Contexte sécuritaire défavorable
Aussi, l’étonnement du Pdg d’Hysacam prend-t-il tout son sens dans la mesure où rien ne garantit que les contraintes évoquées par l’Etat pour justifier ses impayées seront résolues d’ici peu. A savoir notamment l’insécurité à l’Extrême-nord, la crise anglophone dans le Nord-Ouest et le Sud-Ouest. La dette quant à elle aura pris assurément des proportions vertigineuses. A titre d’exemple, pour financer la collecte des ordures dans la capitale politique, Hysacam reçoit 15% de ses fonds auprès de la Communauté urbaine de Yaoundé (Cuy), et 85% de l’Etat. Mais le manque à gagner induit par l’irrégularité des paiements de l’Etat, fait que la collecte subit de nombreux désagréments à Yaoundé et Douala.
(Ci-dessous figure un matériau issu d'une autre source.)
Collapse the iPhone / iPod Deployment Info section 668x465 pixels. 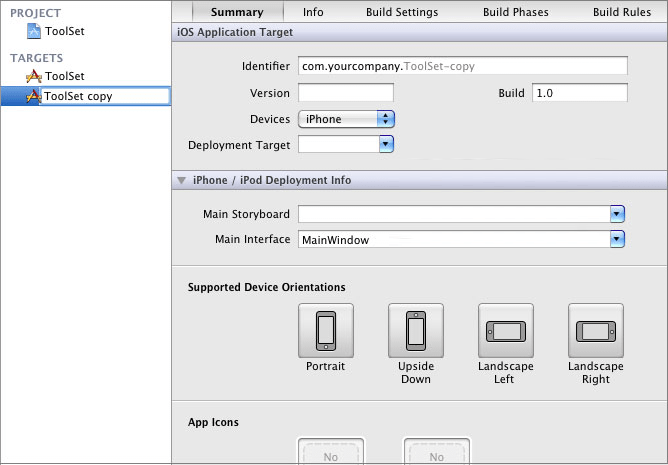(181, 181)
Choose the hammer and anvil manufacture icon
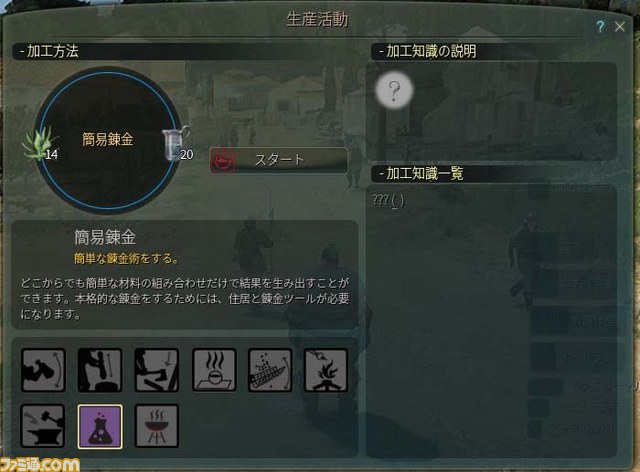The image size is (640, 472). pos(43,426)
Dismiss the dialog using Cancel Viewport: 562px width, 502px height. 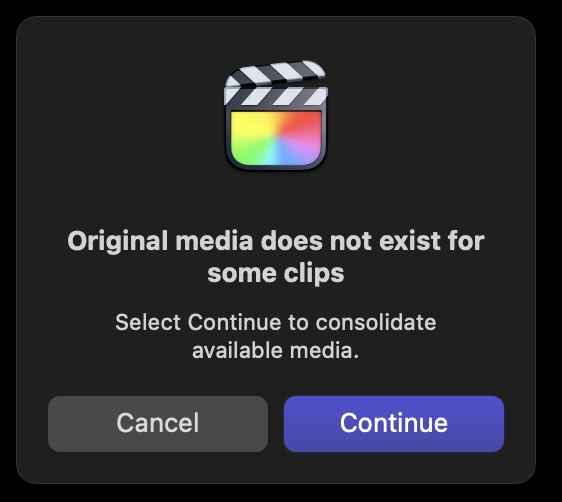[158, 424]
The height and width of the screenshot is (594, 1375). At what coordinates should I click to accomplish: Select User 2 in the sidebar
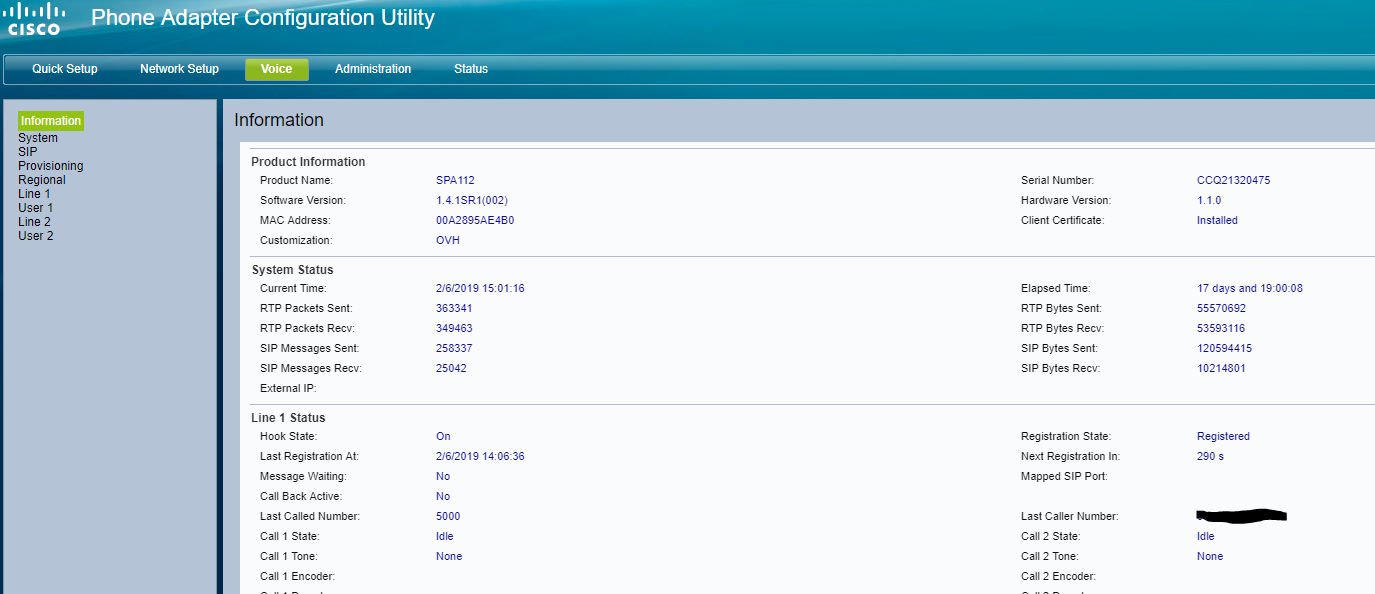pyautogui.click(x=35, y=236)
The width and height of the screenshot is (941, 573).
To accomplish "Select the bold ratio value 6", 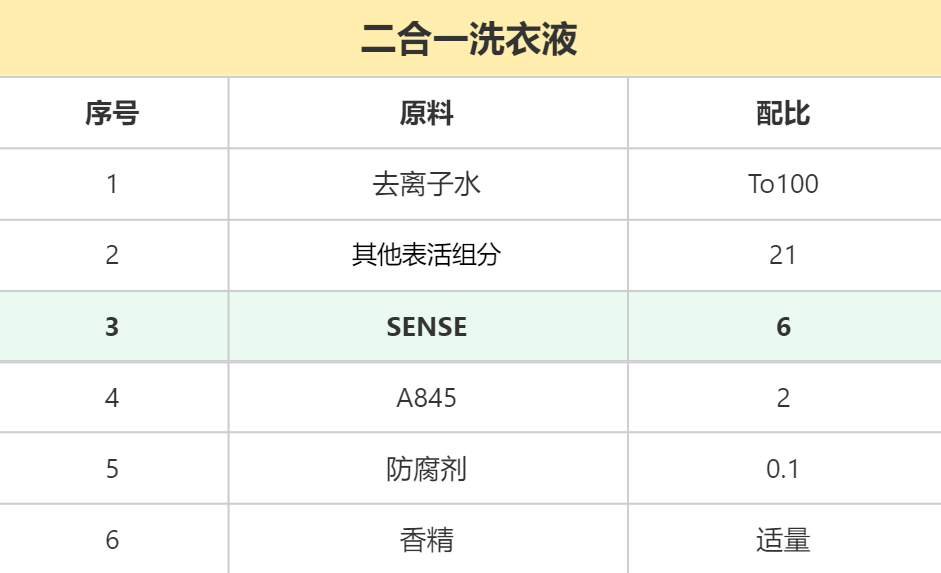I will (783, 327).
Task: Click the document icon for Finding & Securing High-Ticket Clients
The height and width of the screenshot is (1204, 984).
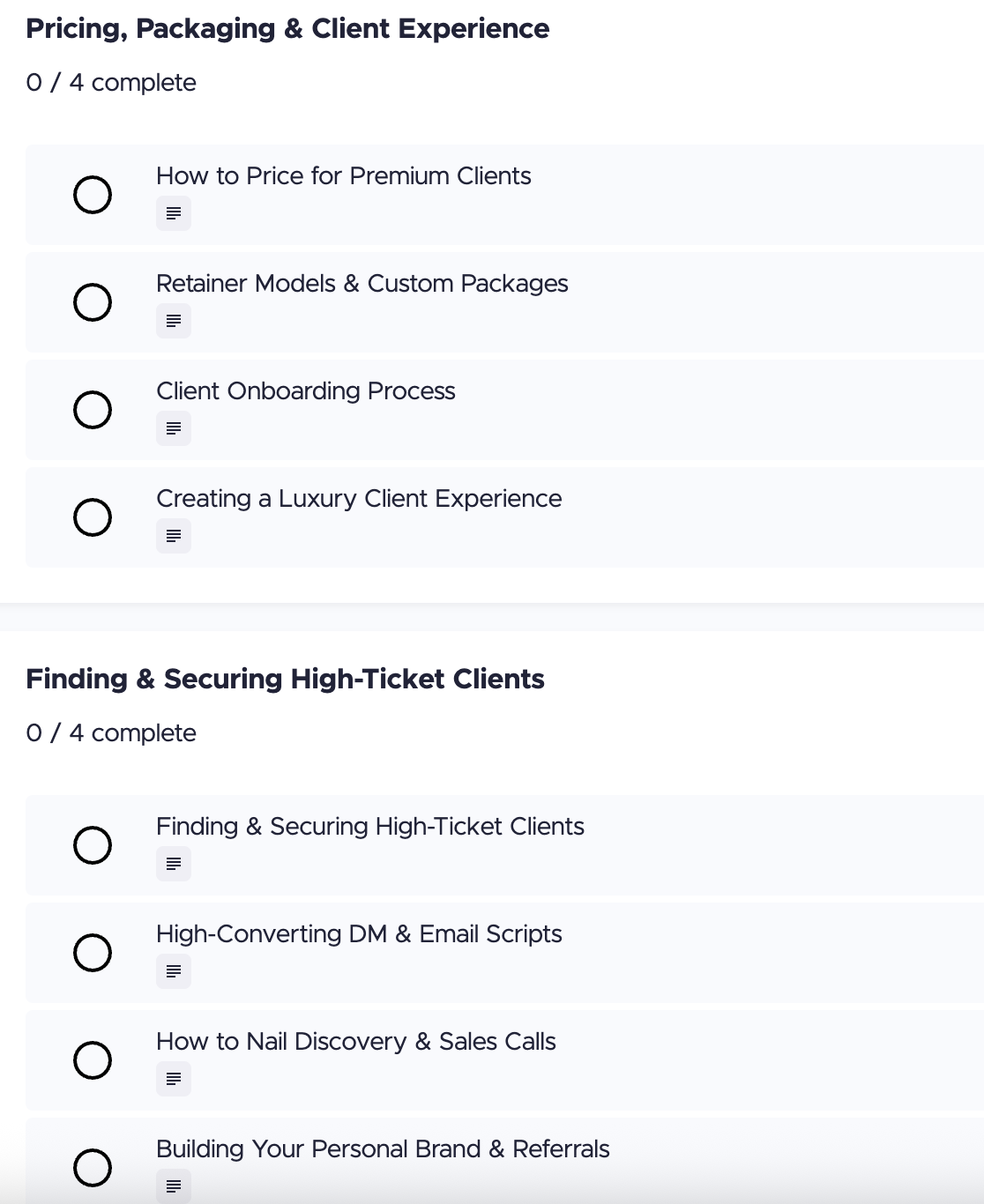Action: 173,864
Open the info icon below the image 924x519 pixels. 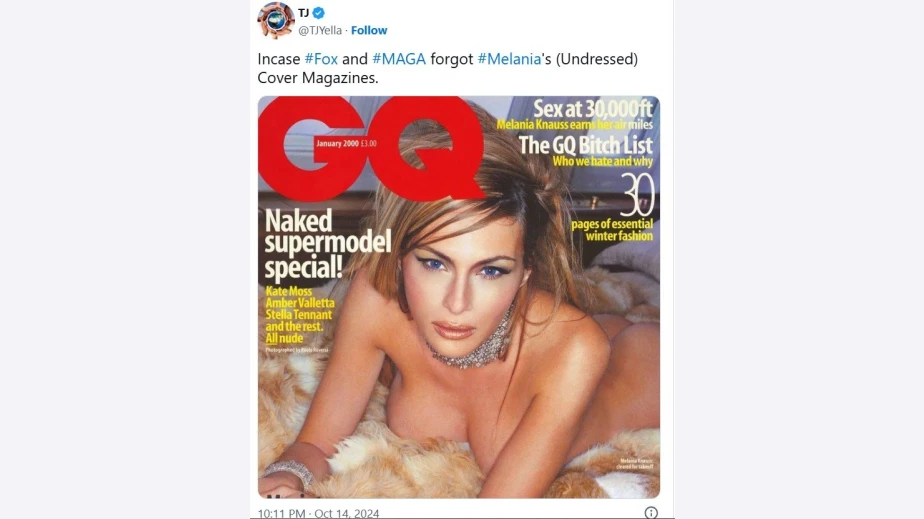(651, 513)
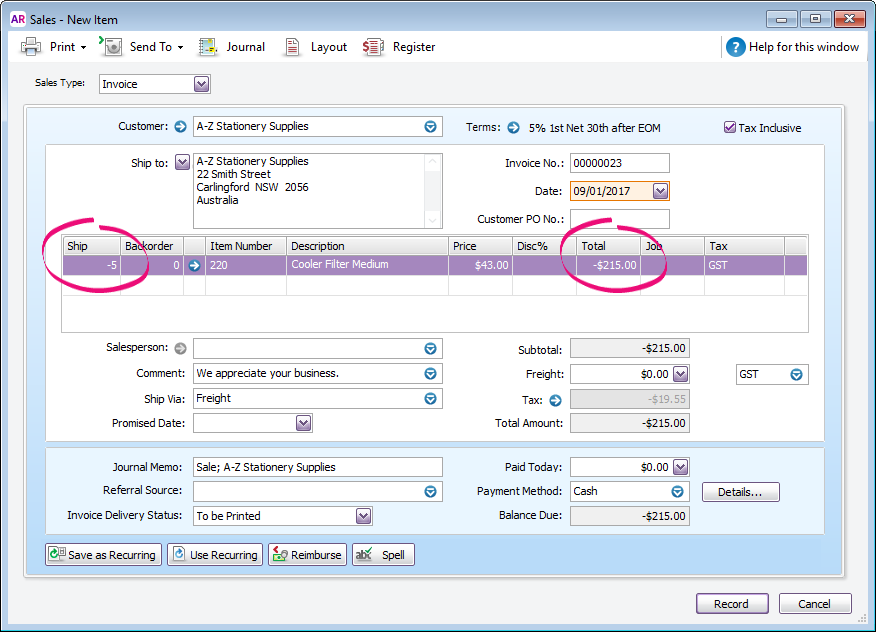Click inside the Customer PO No. field
Screen dimensions: 876x632
pyautogui.click(x=620, y=218)
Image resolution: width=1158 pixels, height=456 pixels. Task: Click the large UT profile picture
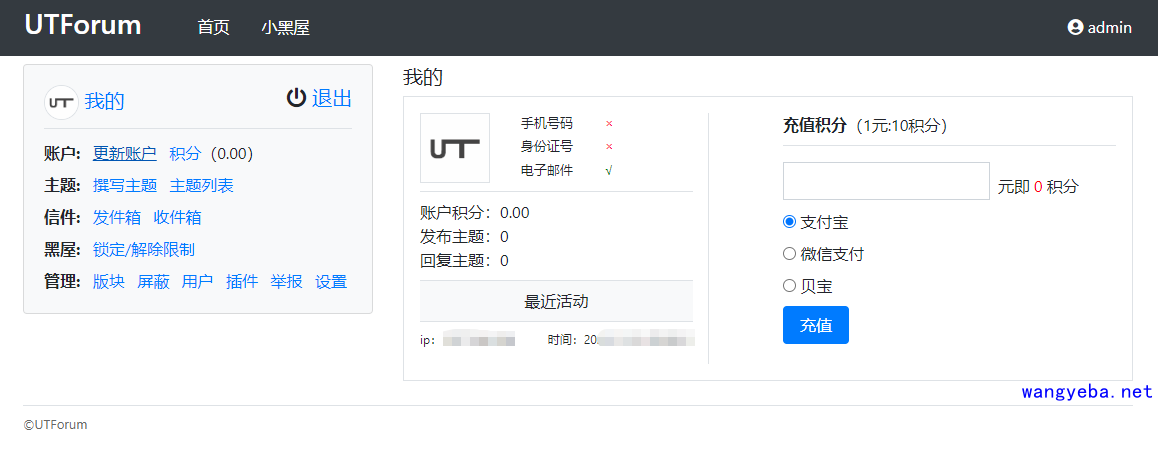click(455, 148)
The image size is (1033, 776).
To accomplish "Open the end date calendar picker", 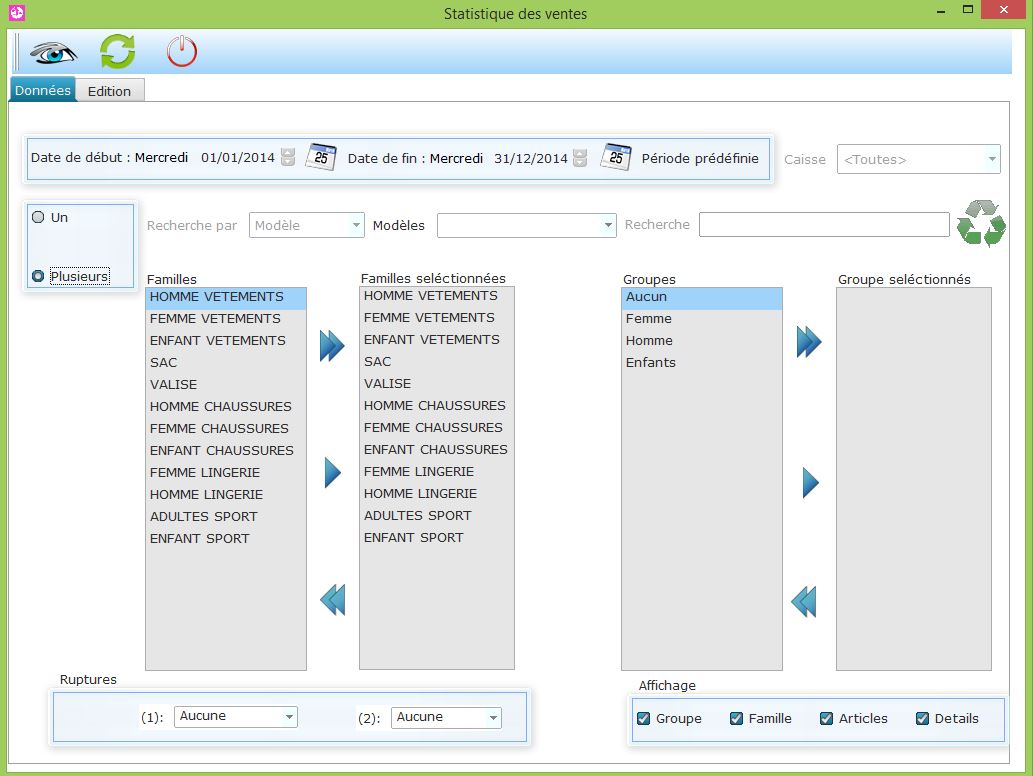I will tap(616, 158).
Tout compte fait, c’est à se demander si l’accord de prêt syndiqué de 24,5 milliards de F CFA signé le 19 octobre 2017 à Yaoundé entre Hysacam et un pool bancaire local produira les fruits escomptés. La Banque internationale du Cameroun pour l’épargne et le crédit (Bicec – Groupe BPCE) y contribuait à hauteur de 11,5 milliards de F CFA, la Société générale du Cameroun (Sgc), 7 milliards de F CFA, et Ecobank Cameroun, 7,6 milliards de F CFA. Ce prêt a bénéficié de la caution de Proparco, filiale de l’Agence française de développement (Afd), dédiée au secteur privé. Il visait à acquérir 211 camions dont 11 déjà livrés, et 17 engins lourds. La livraison du matériel était prévue entre décembre 2017 et mars 2018, mais l’insolvabilité de l’Etat qui fragilise Hysacam pourrait compromettre les objectifs de cet accord.
Bacs à ordures vandalisés
Aux impayés néfastes de l’Etat, s’ajoute l’incivisme des populations. «Il y en a qui détruisent complètement les bacs à ordures pour en faire la ferraille, alors que ces bacs sont construits à des millions de F CFA. Ils sont coupés et vendus à 200 000 F CFA. Il y en a également qui prennent des bacs en plastique pour en faire des récipients d’eau dans leurs domiciles», regrette Garba Hamadou, responsable de la communication à Hysacam. Outre l’incivisme, l’accroissement de la population à un rythme peu maitrisé n’arrange pas les choses. Dans la seule ville de Douala, poursuit la même source, la population croit à un taux estimatif de 5% par an, une métropole dans laquelle pas moins de 10 000 tonnes de déchets sont produits chaque jour. Hysacam, malgré ses 500 camions en bon état, 50 engins lourds, 2 centrales de captage et de traitement du biogaz, ne parvient pas à tout collecter. Au moins 500 tonnes d’ordures ménagères sont enfuies dans les quartiers selon Garba Hamadou.